Action item
Every line of the entries below that mentions "Given" is to be copied out.

Data
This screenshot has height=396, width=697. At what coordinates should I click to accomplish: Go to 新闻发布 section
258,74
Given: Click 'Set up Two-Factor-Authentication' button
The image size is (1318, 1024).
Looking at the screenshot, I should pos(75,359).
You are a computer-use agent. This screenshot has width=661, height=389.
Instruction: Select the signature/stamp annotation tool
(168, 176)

--

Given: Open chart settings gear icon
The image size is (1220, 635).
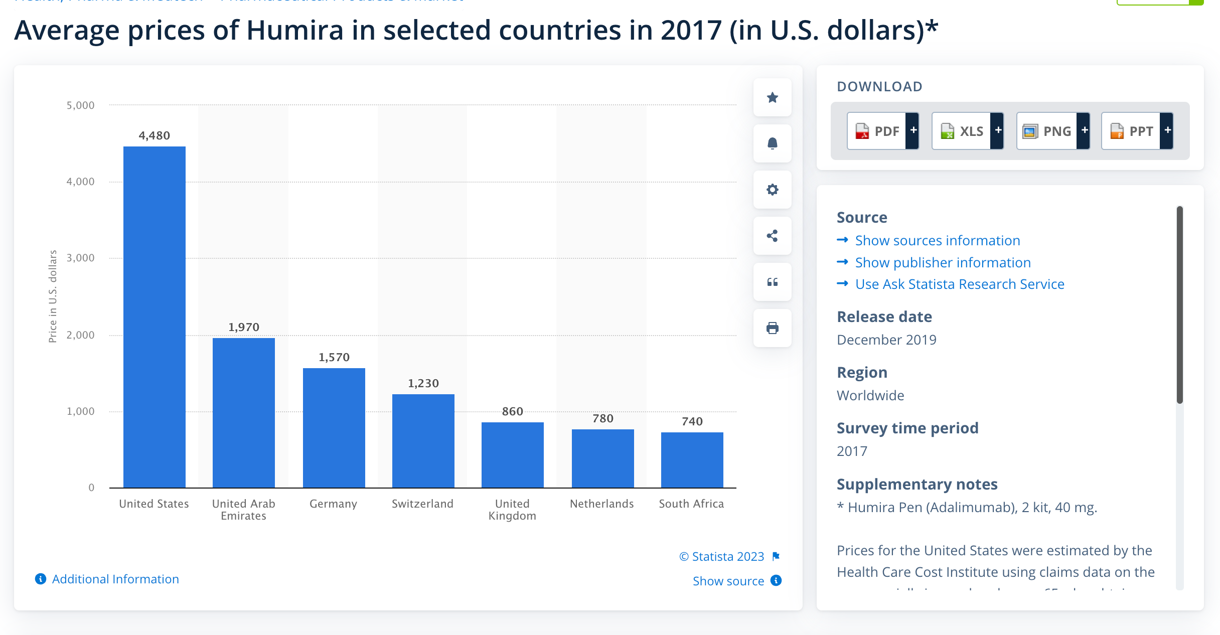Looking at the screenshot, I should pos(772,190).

* * *

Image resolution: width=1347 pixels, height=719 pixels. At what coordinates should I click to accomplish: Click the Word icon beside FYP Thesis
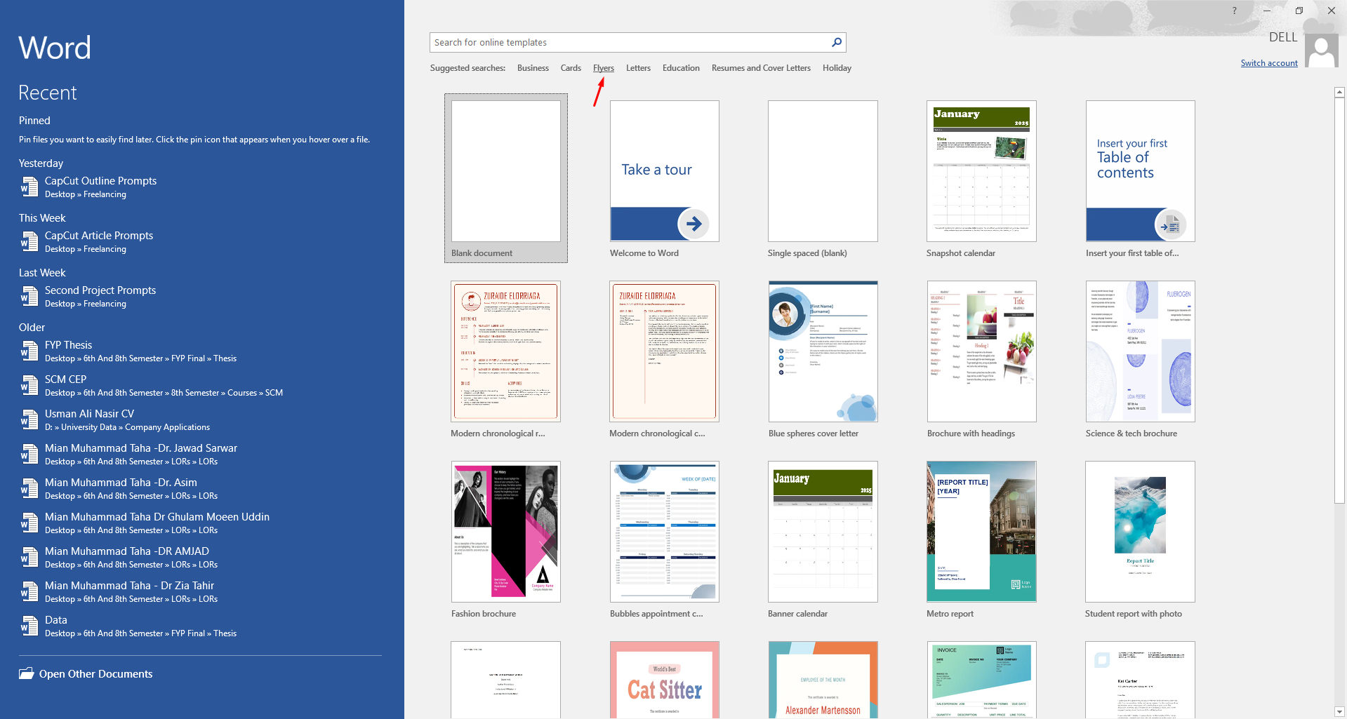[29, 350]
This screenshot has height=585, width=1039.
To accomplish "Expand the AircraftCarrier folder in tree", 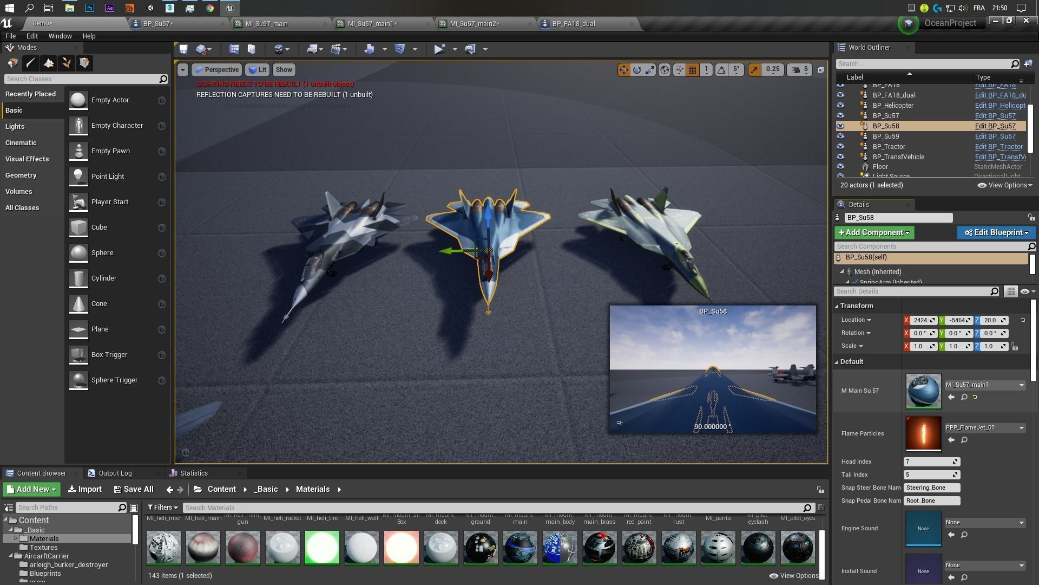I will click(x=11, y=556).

Output
Given: Click 'Set up Two-Factor-Authentication' button
Given: Open chart settings gear icon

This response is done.